Ma, in fin dei conti, Pat spara contro Kid. La storia finisce lì. Qualcuno immagina che il Kid sia stato solo ferito e come ogni eroe degli oppressi, rinasca dopo ogni ferita e alla fine trionfi su Garret. Il “compromesso storico”, la questione sindacale della battaglia delle vertenze, Enrico B. e Luciano L. sono fratelli gemelli di questo vecchio Garret. Era l’autunno 1973».
Cominciava così l’articolo Pat Garret e Billy Kid ovvero i consigli del sindacato e l’autonomia operaia sul numero 10, maggio 1974, di Rosso, all’indomani della chiusura della vertenza dell’Alfa Romeo. Un numero che, non per caso, ammoniva in prima pagina: «Una crisi è vera crisi se è crisi del padrone». Si noti: “padrone”, non “lavoratore che intraprende”. Non è un mero slittamento semantico: nomina sunt consequentia rerum.

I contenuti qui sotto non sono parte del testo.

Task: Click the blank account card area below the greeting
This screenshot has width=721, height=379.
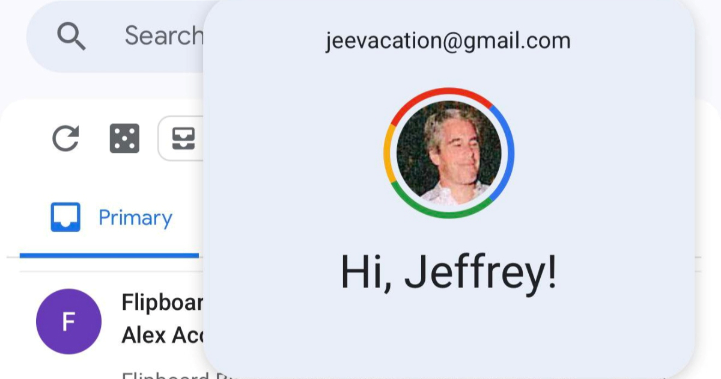Action: (448, 337)
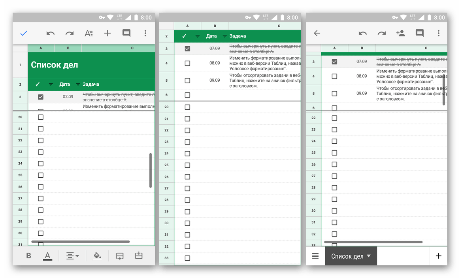Click the horizontal scrollbar above the Bold toolbar
460x278 pixels.
(x=80, y=241)
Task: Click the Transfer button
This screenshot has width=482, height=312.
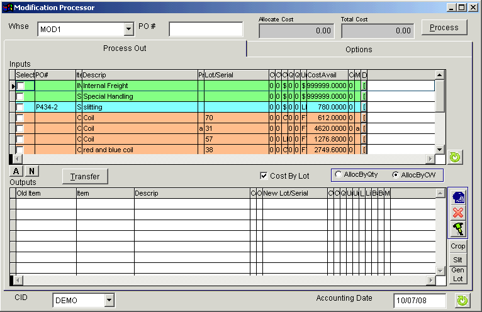Action: (x=84, y=177)
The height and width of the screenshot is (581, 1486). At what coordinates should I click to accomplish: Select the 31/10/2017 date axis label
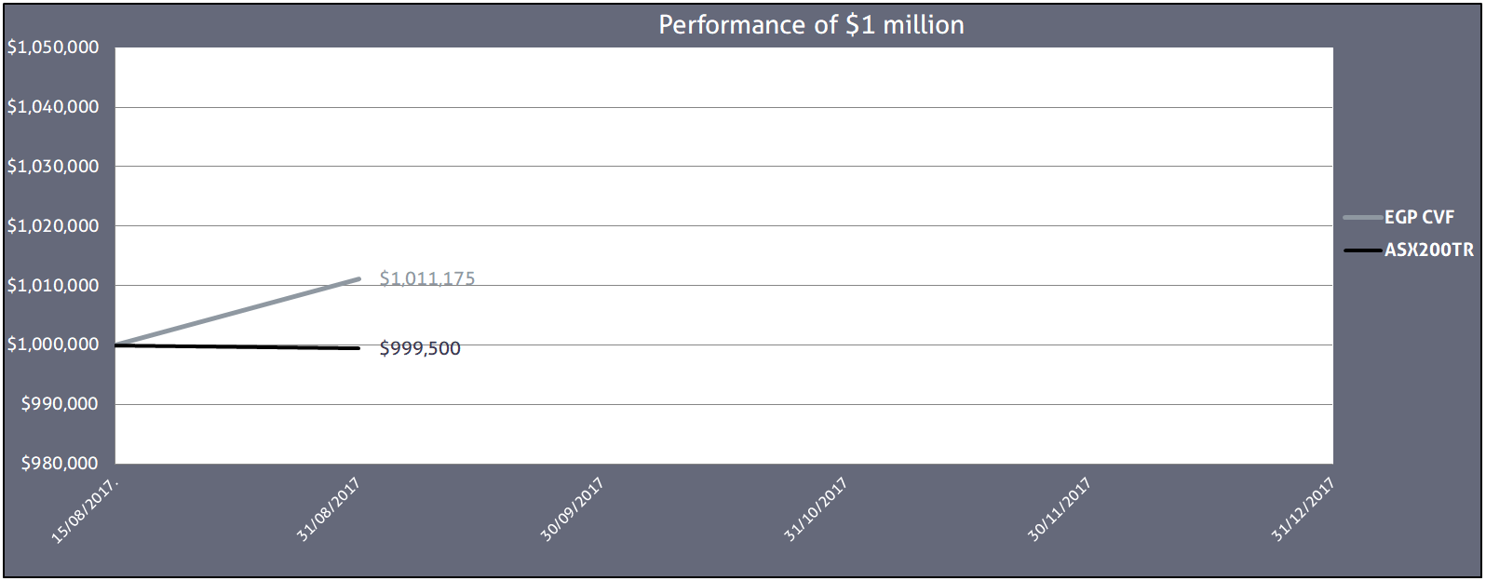[817, 510]
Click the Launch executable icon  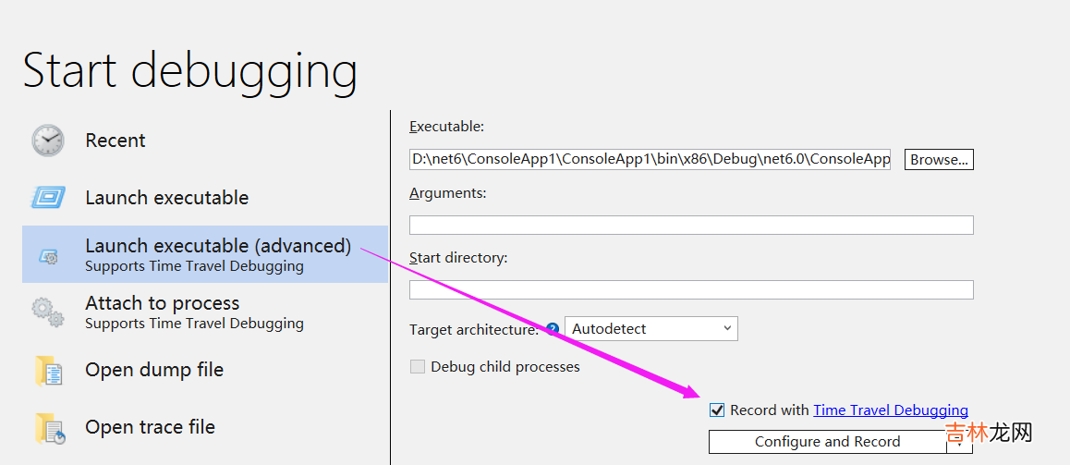[x=48, y=198]
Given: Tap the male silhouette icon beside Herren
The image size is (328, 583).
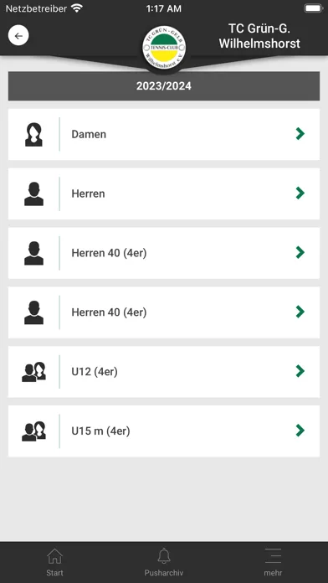Looking at the screenshot, I should tap(33, 193).
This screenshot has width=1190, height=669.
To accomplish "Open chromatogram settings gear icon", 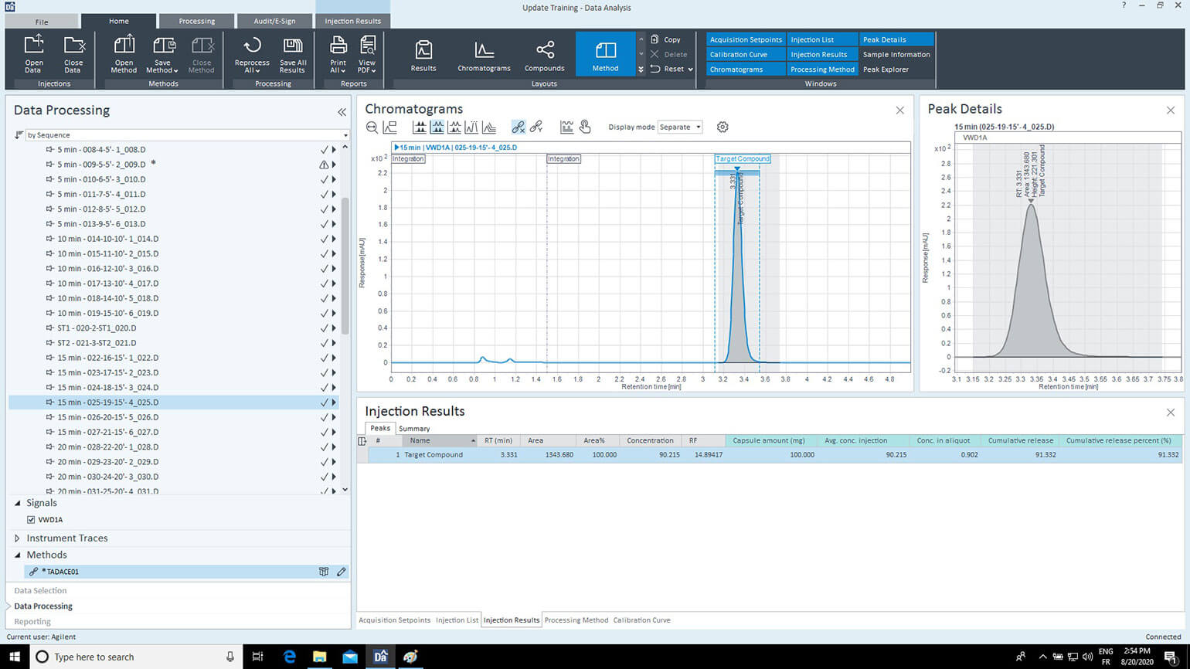I will pyautogui.click(x=723, y=127).
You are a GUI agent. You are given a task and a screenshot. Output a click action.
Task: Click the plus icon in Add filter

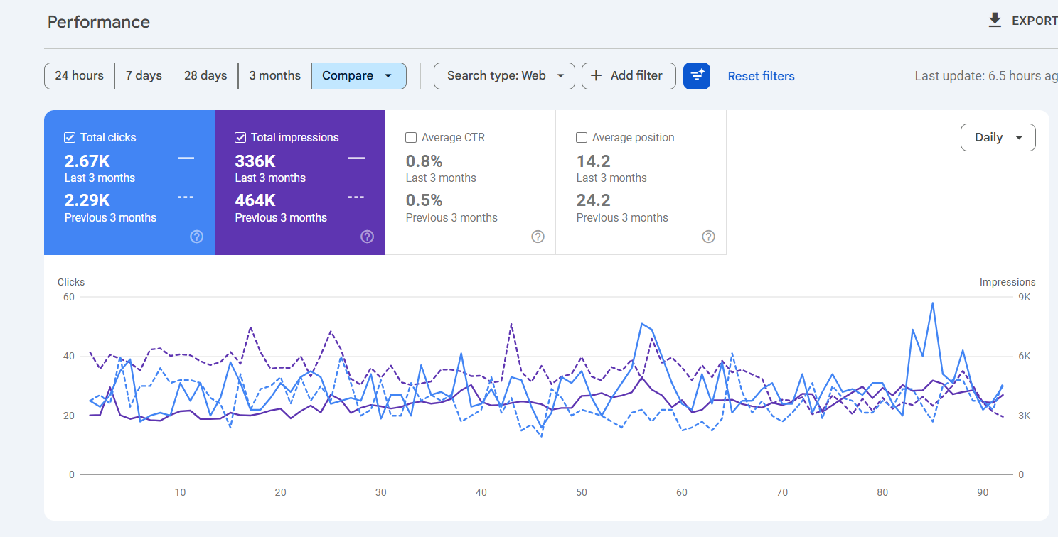click(x=596, y=76)
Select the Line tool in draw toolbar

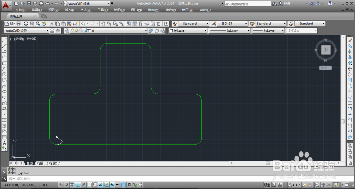click(4, 40)
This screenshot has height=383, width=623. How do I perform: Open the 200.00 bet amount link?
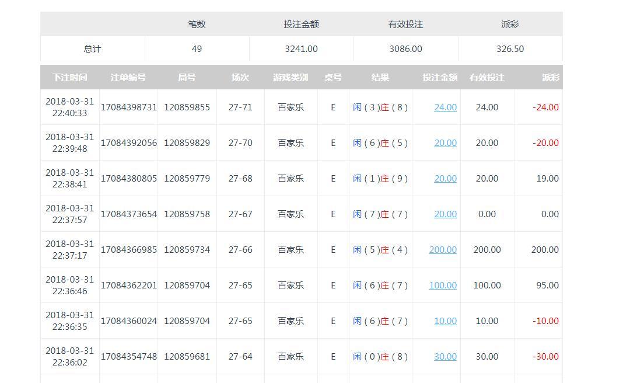443,250
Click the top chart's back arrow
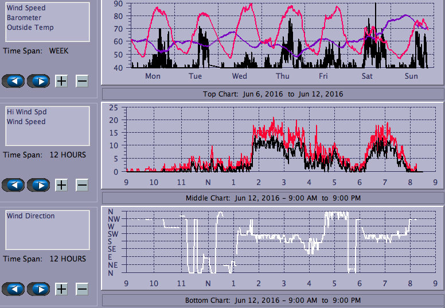445x308 pixels. click(x=14, y=81)
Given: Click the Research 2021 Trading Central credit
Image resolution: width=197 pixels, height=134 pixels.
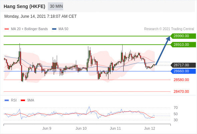Looking at the screenshot, I should [169, 29].
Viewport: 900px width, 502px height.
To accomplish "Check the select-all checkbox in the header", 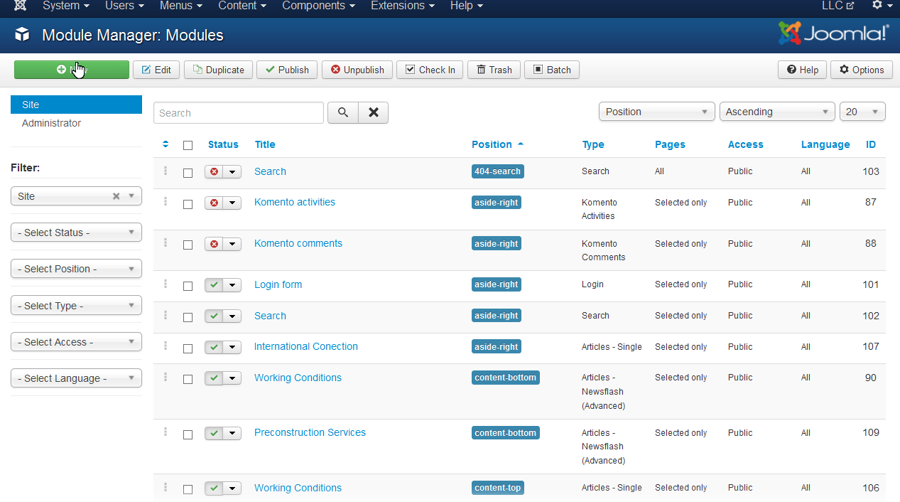I will pyautogui.click(x=188, y=144).
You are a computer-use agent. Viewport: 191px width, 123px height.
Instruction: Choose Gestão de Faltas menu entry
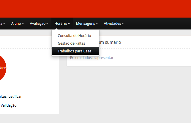[71, 43]
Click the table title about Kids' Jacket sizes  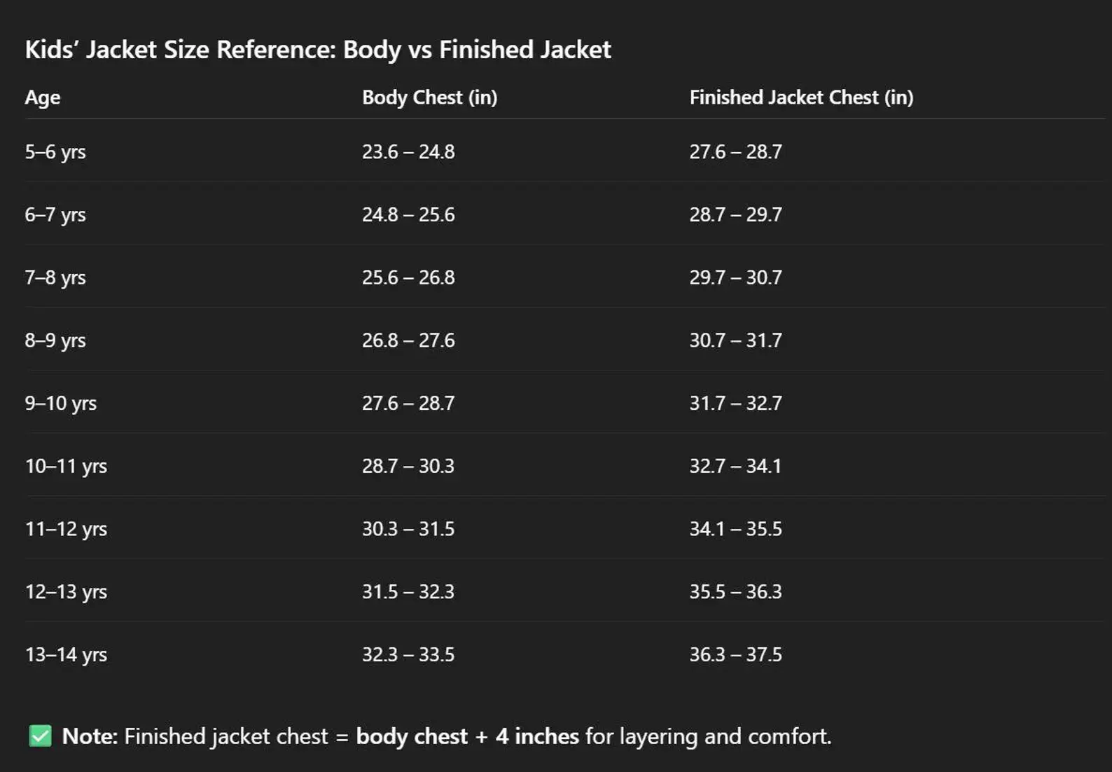(x=318, y=50)
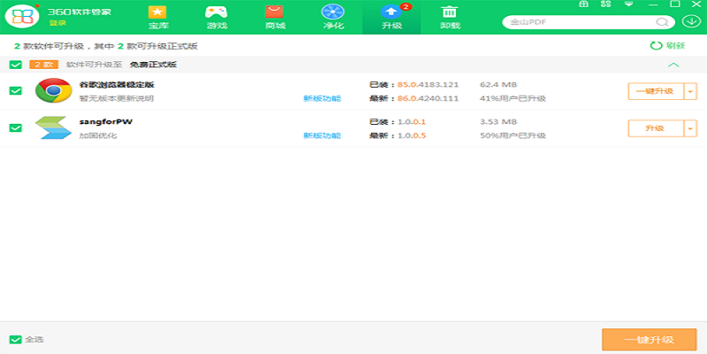
Task: Open the 商城 shopping bag section
Action: click(x=275, y=17)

Bastano questi pochi elementi a dare l’idea di cos’è stata la rivista Rosso: non, come ultimamente è capitato di nuovo di dover sentire (in spregio persino alle verità giudiziarie) “la struttura illegale di Autonomia Operaia”, ma un potente laboratorio dell’antagonismo sociale degli anni Settanta. Di questa rivista l’editore DeriveApprodi ci restituisce oggi tutta la forza, e tutte le contraddizioni, in un DVD che ne riproduce l’intera vita, dal marzo 1973 al maggio 1979, un mese dopo quel 7 aprile che inaugurò con un colpo di mano giudiziario un’epoca in cui, come ricordano Chicco Funaro e Paolo Pozzi, «l’eresia dev’essere eliminata» e nessun compagno «avrà più tempo o modo di occuparsi di una rivista». Accanto al DVD, un densissimo saggio di Tommaso De Lorenzis, Valerio Guizzardi, Massimiliano Mita: Avete pagato caro non avete pagato tutto. La rivista «Rosso», arricchito dai contributi di Funaro e Pozzi e da uno stralcio dell’intervista sull’operaismo di Toni Negri del 1979.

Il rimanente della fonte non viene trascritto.